Kim-Jong-Il-Clan festigt seine Macht

In Nordkorea gibt es Anzeichen, dass der Familien-Clan des gestorbenen Alleinherrschers Kim Jong Il seine Macht weiter gestärkt hat. Nun spielt auch der Onkel des neuen Machthabers eine wichtige Rolle im Staat.

Der neue junge Machthaber Nordkoreas, Kim Jong Un, steht im Zentrum - sein Onkel Jang Song Thaek ist links außen zu sehen. dapd

Der neue junge Machthaber Nordkoreas, Kim Jong Un, steht im Zentrum - sein Onkel Jang Song Thaek ist links außen zu sehen.

Seoul/Pjöngjang/PekingNordkoreas Staatsfernsehen zeigte am Sonntag den Onkel an der Seite von Kims Sohn und erwählten Nachfolger Kim Jong Un am Glassarg des aufgebahrten Ex-Diktators in Pjöngjang. Er trug Militäruniform mit dem Rangabzeichen eines Generals. Nordkorea habe den 65 Jahre alten Jang Song Thaek - der Ehemann von Kims jüngerer Schwester ist - zum ersten Mal in Militäruniform im Fernsehen gezeigt, berichteten südkoreanische Medien.

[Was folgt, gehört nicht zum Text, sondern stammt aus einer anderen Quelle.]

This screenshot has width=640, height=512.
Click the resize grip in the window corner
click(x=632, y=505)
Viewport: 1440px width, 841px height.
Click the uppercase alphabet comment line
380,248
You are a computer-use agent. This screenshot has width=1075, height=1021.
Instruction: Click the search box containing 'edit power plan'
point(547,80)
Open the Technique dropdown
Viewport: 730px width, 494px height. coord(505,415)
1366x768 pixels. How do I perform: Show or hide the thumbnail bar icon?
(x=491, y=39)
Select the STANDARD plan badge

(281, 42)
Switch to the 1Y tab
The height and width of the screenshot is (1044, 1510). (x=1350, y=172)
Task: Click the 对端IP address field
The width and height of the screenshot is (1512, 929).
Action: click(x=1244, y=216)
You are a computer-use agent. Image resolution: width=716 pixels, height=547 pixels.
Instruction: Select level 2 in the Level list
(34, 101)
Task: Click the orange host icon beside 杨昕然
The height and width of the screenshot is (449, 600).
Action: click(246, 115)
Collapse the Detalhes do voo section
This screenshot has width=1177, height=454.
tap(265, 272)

Jang gilt seit langem als graue Eminenz des kommunistischen Regimes und Mentor des noch nicht 30-jährigen Kim Jong Un. Es war zunächst unklar, ob Jang offiziell den Titel eines Generals der Streitkräfte erhalten hat. Am Samstag hatte die Staatspresse Kim Jong Un zum ersten Mal als „obersten Befehlshaber“ bezeichnet.

Kim Jong Il hatte seinen Schwager im vergangenen Jahr zu seinem Stellvertreter in der nationalen Verteidungskommission gemacht, dem militärischen Führungsgremium des Staates. Es gilt als sicher, dass sich Kim Jong Il seit seinem Schlaganfall vor drei Jahren mit Personen des Vertrauens, darunter seine Schwester Kim Kyong Hui und deren Mann Jang Song Thaek umgeben hatte, um den Machttransfer auf seinen drittältesten Sohn vorzubereiten. Kim selbst hatte die Macht von seinem 1994 gestorbenen Vater und „ewigen Präsidenten“ Kim Il Sung übernommen. Kim Jong Il war nach offizieller Darstellung am 17. Dezember genauso wie sein Vater an einem Herzinfarkt gestorben.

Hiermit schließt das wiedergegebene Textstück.